• ASSIGNMENT:
Filter the listing for lines containing "width".

========================================================================

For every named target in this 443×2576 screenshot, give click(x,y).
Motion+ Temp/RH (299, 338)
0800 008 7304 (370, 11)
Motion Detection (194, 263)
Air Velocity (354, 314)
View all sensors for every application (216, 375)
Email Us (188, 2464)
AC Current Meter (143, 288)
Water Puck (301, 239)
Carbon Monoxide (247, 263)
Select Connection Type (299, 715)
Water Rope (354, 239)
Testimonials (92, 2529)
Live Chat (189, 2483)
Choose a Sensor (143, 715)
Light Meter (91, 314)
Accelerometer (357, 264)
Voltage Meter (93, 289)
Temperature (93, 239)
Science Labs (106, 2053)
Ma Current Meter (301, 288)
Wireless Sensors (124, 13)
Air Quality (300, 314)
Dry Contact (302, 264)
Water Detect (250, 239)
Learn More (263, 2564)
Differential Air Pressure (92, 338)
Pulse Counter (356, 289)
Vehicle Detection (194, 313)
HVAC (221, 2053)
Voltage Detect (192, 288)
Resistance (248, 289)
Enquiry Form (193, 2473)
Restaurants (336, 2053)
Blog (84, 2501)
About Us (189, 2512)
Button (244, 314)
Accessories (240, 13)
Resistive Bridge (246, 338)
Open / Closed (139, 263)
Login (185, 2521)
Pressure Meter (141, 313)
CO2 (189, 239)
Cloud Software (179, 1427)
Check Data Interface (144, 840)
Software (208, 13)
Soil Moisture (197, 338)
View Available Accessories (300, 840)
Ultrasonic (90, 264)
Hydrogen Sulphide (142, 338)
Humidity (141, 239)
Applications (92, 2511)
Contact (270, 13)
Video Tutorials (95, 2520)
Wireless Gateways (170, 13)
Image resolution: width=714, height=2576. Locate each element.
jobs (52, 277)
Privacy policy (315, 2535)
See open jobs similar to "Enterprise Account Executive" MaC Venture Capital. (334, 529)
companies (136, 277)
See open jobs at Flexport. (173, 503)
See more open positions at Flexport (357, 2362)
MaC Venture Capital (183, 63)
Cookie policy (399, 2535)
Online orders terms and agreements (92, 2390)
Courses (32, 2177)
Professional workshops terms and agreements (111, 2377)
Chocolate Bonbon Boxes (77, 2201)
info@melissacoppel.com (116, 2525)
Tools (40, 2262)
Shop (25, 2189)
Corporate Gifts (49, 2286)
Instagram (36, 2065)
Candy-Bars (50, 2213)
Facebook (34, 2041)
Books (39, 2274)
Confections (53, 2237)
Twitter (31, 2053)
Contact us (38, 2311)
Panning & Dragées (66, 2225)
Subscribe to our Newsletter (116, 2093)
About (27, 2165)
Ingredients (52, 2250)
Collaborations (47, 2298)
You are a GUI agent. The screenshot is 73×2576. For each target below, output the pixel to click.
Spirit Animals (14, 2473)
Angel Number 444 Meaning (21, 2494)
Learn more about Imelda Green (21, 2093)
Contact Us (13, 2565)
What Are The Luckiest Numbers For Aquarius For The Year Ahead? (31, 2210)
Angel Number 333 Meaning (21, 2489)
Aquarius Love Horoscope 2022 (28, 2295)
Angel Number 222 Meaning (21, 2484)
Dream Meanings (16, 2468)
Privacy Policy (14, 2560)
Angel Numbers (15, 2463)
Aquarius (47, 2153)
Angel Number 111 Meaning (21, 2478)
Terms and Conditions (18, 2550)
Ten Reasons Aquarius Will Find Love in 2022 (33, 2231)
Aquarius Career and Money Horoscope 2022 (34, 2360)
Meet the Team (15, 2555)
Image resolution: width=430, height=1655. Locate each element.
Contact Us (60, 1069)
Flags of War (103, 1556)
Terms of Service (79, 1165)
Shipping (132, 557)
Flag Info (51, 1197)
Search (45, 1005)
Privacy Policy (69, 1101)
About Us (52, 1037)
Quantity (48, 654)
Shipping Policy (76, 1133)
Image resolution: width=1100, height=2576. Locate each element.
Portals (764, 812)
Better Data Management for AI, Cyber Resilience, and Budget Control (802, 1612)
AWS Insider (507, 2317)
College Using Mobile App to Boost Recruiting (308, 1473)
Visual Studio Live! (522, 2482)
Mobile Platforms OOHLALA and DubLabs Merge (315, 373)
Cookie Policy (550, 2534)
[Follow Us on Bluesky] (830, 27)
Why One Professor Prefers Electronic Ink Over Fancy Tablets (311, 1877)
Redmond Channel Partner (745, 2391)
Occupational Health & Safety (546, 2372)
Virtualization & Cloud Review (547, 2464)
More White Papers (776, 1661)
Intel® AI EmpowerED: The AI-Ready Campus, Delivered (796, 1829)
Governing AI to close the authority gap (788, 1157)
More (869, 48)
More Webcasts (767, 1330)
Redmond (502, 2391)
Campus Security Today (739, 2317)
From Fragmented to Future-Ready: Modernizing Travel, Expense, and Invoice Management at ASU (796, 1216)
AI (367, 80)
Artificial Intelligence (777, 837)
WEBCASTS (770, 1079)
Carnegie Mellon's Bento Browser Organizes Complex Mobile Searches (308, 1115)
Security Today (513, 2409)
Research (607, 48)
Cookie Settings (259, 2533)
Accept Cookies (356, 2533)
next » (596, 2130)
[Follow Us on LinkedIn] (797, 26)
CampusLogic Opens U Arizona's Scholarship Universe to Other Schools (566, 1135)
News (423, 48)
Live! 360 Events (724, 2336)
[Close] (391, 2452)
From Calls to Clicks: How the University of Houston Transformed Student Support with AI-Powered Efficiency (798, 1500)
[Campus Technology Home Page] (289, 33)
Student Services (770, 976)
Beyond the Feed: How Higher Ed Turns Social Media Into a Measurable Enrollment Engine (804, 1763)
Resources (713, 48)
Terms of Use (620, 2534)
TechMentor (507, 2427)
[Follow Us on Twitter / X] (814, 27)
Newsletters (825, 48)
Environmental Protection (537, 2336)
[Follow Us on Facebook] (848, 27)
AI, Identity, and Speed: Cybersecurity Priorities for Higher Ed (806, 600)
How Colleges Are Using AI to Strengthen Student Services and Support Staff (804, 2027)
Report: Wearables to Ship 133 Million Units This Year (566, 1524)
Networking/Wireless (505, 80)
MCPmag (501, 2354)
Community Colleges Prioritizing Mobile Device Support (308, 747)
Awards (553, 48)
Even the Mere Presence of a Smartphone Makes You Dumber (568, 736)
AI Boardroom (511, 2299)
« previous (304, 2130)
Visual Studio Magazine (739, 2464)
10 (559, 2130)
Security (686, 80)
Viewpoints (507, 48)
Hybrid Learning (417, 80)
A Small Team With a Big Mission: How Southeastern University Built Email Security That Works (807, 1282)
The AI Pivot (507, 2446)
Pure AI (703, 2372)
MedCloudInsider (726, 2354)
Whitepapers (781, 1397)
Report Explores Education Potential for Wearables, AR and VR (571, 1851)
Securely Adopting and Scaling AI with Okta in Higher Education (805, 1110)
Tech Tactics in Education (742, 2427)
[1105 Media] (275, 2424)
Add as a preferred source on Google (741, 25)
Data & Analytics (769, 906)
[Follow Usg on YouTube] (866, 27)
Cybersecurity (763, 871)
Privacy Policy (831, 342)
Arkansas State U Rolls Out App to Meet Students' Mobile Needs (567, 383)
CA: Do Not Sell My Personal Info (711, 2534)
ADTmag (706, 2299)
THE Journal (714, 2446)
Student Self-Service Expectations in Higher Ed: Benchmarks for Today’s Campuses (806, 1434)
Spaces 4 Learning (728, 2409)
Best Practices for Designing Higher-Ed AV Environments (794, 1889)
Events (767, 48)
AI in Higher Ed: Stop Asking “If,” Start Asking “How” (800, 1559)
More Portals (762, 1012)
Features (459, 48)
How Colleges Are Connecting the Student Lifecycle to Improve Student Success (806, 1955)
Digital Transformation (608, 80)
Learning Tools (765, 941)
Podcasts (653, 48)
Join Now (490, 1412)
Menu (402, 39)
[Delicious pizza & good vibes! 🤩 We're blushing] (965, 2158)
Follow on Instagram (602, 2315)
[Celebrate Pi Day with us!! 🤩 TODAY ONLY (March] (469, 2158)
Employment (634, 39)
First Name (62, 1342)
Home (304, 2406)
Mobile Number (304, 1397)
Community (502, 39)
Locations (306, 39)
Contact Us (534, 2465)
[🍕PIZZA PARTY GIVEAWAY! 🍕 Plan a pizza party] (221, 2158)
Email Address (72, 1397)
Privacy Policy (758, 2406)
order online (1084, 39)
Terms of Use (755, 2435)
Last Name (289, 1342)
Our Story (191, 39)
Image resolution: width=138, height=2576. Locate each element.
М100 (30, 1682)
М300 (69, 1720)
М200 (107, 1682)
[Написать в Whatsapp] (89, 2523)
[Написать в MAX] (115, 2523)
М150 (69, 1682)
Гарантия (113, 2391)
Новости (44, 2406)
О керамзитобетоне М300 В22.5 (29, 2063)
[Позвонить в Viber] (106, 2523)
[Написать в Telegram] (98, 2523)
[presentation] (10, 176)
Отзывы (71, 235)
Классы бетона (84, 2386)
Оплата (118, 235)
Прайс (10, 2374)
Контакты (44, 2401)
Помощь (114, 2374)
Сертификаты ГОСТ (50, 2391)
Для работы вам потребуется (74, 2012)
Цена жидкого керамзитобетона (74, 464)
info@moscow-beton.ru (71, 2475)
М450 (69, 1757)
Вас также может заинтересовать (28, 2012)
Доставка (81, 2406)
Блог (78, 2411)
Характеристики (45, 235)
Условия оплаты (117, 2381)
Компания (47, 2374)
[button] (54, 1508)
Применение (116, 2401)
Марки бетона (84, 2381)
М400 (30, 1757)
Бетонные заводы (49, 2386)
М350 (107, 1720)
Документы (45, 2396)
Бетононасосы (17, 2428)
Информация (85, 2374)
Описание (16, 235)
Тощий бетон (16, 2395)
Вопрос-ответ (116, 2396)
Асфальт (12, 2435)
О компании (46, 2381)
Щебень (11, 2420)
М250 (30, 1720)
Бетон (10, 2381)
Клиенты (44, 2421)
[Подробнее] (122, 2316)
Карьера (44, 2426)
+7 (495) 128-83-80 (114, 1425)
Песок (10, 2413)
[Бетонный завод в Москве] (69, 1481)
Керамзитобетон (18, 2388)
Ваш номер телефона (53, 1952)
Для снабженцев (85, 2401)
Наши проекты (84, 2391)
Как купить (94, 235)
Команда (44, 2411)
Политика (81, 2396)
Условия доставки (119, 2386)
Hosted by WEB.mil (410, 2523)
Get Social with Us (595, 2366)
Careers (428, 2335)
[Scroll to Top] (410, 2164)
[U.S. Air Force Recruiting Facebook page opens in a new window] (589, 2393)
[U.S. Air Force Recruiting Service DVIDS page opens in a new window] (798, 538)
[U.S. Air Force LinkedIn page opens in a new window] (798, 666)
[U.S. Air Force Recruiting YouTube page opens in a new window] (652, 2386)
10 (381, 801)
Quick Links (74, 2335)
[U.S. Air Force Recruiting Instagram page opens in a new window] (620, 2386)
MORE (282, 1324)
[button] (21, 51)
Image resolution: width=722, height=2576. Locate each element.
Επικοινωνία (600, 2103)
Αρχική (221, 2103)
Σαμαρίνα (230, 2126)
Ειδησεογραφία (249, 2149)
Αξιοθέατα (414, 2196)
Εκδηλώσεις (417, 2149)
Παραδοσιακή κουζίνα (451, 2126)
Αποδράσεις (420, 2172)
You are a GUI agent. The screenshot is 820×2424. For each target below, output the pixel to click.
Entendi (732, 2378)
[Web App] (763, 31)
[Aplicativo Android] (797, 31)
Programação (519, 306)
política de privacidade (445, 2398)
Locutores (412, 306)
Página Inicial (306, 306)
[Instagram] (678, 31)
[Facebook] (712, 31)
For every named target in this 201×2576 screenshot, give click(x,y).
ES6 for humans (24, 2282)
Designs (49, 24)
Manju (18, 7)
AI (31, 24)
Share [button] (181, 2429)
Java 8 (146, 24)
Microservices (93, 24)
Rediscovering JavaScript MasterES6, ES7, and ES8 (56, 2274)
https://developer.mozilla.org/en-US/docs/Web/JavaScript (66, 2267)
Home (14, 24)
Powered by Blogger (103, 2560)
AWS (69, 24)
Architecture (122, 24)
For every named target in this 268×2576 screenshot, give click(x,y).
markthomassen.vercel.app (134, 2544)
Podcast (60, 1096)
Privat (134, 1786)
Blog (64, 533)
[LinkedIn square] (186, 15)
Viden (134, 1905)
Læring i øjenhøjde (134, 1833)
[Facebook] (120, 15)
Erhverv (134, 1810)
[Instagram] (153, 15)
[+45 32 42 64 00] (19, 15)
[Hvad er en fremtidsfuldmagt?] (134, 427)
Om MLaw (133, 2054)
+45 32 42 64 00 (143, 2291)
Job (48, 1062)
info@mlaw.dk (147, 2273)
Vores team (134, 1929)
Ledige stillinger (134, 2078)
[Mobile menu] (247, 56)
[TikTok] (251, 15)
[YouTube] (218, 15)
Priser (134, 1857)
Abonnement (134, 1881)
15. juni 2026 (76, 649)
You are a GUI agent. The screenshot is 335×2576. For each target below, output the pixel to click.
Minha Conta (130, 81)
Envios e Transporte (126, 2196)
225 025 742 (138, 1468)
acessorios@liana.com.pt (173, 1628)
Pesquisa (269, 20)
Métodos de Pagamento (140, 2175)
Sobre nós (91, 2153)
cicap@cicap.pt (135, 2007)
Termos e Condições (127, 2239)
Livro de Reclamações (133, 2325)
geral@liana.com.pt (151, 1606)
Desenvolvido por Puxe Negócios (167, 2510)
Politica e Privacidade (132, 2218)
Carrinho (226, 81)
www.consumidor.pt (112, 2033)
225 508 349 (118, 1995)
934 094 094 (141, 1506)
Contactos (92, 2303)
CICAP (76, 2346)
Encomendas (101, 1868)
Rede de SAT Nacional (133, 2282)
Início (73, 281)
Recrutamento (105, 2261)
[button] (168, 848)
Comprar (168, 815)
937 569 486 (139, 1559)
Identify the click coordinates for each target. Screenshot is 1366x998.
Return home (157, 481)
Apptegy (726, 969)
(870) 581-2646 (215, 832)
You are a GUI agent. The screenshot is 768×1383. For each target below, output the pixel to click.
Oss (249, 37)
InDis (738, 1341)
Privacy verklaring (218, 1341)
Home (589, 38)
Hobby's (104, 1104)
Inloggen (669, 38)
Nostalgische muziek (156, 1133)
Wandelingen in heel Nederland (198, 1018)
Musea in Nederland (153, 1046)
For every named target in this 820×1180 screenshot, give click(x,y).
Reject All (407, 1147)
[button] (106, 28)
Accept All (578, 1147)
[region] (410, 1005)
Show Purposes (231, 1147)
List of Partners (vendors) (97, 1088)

========================================================================

• ANSWER FOR THE TASK:
Image resolution: width=714, height=2576. Locate each element.
Image resolution: width=430, height=1655. Locate each element.
Image resolution: width=1100, height=2576. Locate each element.
Image resolution: width=138, height=2576. Locate each element.
Image resolution: width=722, height=2576. Locate each element.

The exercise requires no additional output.